BGleiG verfassungskonform auslegen
Liebe Leserin, lieber Leser,
wie Sie sicher wissen, ist vor einem Jahr eine neue Fassung des BGleiG verabschiedet worden und es war ein harter Kampf, im Gesetzgebungsverfahren wenigstens das Schlimmste zu verhindern. Erst eine Anhörung von Sachverständigen und vielen Interventionen von Gleichstellungsbeauftragten brachten die Wende.
Erst danach wurde die sogenannte Geschlechteransprache fallen gelassen, also der Versuch, Frauen und Männer als gleichermaßen oder zumindest künftig als gleichermaßen benachteiligt anzusehen.
Artikel 3 Grundgesetz ließ da keinen Zweifel. Schließlich fördert der Staat danach die tatsächliche Durchsetzung der Gleichberechtigung von Frauen und Männern und wirkt auf die Beseitigung bestehender Benachteiligungen hin.

• SCHRIFTLICHE AUFGABE:
Führen Sie den Text zum BGleiG im Anschluss an seinen letzten Satz fort. Die Datensätze stehen in keinem Zusammenhang mit dem Text zum BGleiG.

• AUSZÜGE DER DATENSÄTZE:
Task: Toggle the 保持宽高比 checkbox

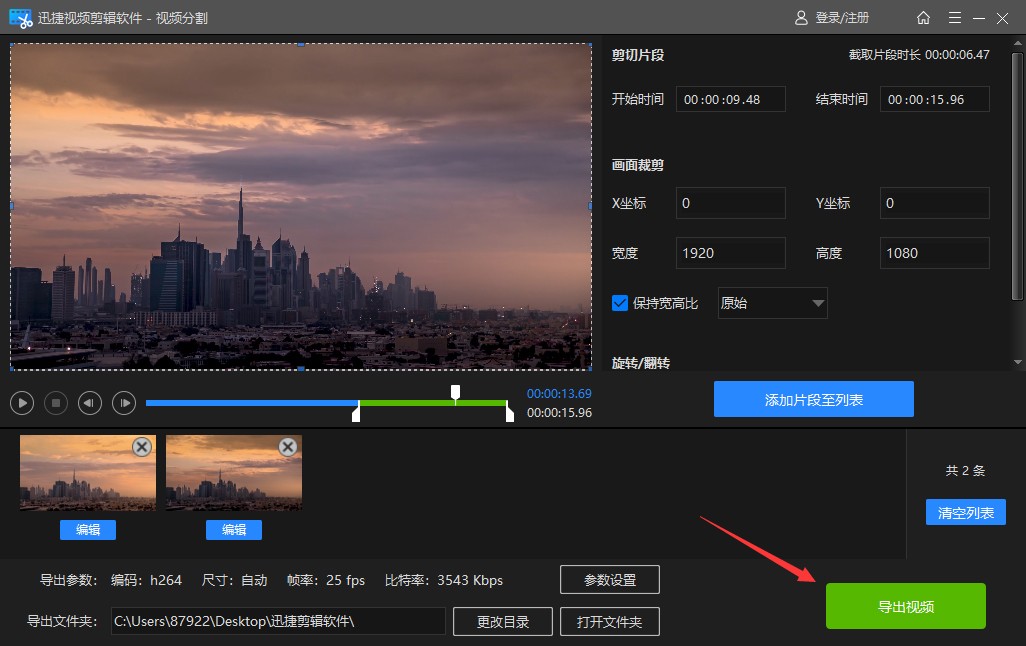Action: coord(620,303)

--

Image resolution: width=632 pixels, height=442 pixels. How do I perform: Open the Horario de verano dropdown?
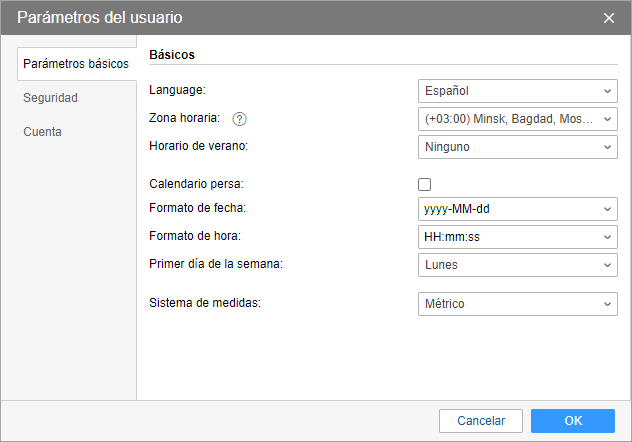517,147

• LÖSUNG DER AUFGABE:
Es handelt sich dabei um strukturelle Benachteiligungen und nicht um ein eher zufällig auftretendes zahlenmäßiges Ungleichgewicht. Strukturelle Benachteiligungen gibt es aber nach dem Eingeständnis der Bundesregierung nur für Frauen.
Entsprechend haben sowohl die alte als auch die neue Fassung des BGleiG in §1 die Ziele der jeweiligen Gesetze festgelegt.
§1 BGleiG a.F.
„Ziel des Gesetzes
(1) Dieses Gesetz dient der Gleichstellung von Frauen und Männern sowie der Beseitigung bestehender und der Verhinderung künftiger Diskriminierung wegen des Geschlechts in dem in §3 genannten Geltungsbereich des Gesetzes. Nach Maßgabe dieses Gesetzes werden Frauen gefördert, um bestehende Benachteiligungen abzubauen. Ziel des Gesetzes ist es auch, die Vereinbarkeit von Familie und Erwerbstätigkeit für Frauen und Männer zu verbessern. ...“
§1 BGleiG n.F.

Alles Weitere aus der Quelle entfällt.